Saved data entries
++++++++
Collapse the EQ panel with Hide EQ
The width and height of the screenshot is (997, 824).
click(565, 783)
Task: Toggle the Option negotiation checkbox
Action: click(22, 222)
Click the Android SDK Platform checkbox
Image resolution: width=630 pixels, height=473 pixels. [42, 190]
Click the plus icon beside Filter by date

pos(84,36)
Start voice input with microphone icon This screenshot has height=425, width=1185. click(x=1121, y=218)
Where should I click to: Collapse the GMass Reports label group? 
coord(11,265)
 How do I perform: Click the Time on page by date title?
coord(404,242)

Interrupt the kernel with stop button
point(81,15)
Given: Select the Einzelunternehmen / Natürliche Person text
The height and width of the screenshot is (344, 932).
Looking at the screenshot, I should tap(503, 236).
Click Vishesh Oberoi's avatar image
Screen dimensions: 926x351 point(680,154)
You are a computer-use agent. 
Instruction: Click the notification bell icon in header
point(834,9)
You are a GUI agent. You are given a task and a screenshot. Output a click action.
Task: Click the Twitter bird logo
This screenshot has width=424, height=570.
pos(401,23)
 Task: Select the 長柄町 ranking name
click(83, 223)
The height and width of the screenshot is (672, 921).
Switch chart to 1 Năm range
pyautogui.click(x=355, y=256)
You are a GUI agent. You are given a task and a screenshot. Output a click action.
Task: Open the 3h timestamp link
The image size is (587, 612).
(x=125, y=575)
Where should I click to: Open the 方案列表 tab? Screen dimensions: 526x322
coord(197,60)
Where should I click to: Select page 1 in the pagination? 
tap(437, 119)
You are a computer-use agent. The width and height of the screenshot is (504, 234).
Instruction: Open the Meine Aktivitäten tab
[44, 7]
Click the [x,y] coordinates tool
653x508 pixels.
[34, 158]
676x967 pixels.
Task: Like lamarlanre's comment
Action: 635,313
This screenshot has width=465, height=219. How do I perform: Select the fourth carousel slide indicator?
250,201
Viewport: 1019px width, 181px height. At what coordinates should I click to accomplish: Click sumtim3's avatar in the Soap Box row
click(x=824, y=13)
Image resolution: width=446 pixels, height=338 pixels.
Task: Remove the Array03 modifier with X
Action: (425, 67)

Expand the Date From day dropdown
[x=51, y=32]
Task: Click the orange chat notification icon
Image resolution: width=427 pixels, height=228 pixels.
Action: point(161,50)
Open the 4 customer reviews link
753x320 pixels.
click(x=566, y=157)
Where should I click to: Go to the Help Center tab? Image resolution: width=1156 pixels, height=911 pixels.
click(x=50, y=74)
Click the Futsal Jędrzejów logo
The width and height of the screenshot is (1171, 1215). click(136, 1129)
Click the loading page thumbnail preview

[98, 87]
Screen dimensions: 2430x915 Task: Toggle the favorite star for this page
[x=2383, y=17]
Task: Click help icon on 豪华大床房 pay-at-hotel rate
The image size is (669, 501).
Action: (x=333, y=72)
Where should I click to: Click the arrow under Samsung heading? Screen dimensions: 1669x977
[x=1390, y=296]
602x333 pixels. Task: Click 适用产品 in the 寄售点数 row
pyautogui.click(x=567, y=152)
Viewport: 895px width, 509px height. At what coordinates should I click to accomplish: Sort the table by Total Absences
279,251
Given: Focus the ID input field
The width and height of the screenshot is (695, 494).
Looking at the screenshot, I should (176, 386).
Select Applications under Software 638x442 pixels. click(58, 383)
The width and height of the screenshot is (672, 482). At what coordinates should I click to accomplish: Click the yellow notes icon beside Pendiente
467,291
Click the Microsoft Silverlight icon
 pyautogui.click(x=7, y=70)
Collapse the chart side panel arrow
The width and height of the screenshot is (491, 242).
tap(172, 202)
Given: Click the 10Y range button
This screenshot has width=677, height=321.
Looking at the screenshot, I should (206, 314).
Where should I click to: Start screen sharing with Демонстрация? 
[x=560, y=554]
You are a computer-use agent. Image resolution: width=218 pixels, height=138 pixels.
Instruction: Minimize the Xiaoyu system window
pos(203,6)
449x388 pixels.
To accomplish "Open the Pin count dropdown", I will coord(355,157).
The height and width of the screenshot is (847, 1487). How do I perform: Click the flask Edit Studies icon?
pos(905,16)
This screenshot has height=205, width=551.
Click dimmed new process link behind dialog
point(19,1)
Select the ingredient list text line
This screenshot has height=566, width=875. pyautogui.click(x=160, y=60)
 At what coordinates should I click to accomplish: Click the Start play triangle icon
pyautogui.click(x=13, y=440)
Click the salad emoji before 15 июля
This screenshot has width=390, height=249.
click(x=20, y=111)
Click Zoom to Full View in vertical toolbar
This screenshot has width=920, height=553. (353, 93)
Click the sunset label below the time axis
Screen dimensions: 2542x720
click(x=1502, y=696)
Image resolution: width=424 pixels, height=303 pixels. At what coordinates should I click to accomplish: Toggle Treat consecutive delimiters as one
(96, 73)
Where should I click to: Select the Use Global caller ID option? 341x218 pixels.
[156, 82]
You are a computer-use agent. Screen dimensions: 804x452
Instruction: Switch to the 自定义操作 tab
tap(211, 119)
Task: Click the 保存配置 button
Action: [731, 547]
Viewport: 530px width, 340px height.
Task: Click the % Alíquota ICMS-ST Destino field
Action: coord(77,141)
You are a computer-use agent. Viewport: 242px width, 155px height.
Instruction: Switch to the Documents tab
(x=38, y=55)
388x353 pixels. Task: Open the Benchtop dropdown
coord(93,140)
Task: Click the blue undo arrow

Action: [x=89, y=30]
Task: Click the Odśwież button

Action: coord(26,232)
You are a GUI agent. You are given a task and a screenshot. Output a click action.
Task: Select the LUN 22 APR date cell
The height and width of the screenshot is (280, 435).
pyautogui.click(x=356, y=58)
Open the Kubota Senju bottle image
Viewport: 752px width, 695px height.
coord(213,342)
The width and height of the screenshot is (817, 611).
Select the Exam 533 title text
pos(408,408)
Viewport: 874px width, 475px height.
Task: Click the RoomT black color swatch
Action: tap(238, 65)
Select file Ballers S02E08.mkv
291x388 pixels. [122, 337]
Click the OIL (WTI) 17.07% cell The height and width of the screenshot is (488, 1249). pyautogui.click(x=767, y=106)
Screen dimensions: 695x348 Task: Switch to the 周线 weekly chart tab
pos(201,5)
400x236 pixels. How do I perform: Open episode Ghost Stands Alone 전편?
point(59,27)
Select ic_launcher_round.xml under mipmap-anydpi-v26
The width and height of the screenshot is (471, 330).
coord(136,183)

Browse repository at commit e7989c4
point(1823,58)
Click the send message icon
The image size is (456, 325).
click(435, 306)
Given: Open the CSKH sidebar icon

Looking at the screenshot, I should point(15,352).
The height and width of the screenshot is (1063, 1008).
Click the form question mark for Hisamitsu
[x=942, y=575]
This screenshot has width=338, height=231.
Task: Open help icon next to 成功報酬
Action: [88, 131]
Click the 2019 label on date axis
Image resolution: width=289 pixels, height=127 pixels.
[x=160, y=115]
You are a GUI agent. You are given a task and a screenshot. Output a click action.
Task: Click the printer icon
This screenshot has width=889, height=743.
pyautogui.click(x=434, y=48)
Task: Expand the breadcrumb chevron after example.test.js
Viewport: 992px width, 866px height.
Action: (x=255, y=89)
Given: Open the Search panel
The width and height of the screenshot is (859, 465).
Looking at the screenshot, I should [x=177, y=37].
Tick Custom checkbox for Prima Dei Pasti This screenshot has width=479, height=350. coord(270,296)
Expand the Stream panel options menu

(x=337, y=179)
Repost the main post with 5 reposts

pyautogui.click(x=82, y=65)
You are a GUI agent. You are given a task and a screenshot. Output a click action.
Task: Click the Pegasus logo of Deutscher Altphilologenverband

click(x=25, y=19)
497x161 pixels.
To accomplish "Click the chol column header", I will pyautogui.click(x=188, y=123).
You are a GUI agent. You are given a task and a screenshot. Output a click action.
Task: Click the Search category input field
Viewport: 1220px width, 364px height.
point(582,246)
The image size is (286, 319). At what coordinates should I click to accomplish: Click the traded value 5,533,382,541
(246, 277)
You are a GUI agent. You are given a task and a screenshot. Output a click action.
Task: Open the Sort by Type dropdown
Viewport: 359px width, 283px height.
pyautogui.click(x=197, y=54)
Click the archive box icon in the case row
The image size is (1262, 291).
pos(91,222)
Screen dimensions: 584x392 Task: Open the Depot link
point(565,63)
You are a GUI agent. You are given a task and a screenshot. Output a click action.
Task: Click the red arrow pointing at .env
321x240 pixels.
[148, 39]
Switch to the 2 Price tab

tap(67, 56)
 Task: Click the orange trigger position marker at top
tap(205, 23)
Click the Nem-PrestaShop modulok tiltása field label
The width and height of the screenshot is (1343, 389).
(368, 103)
++++++++
* [Exercise prompt] Return word for word the lines above from the line with "How do I perform: Click the Time" to the line with "Task: Click the Twitter bird logo", including both and leaving out all others.

* [Result of the exercise]
 How do I perform: Click the Time on page by date title?
coord(404,242)

Interrupt the kernel with stop button
point(81,15)
Given: Select the Einzelunternehmen / Natürliche Person text
The height and width of the screenshot is (344, 932).
Looking at the screenshot, I should tap(503, 236).
Click Vishesh Oberoi's avatar image
Screen dimensions: 926x351 point(680,154)
You are a computer-use agent. 
Instruction: Click the notification bell icon in header
point(834,9)
You are a GUI agent. You are given a task and a screenshot. Output a click action.
Task: Click the Twitter bird logo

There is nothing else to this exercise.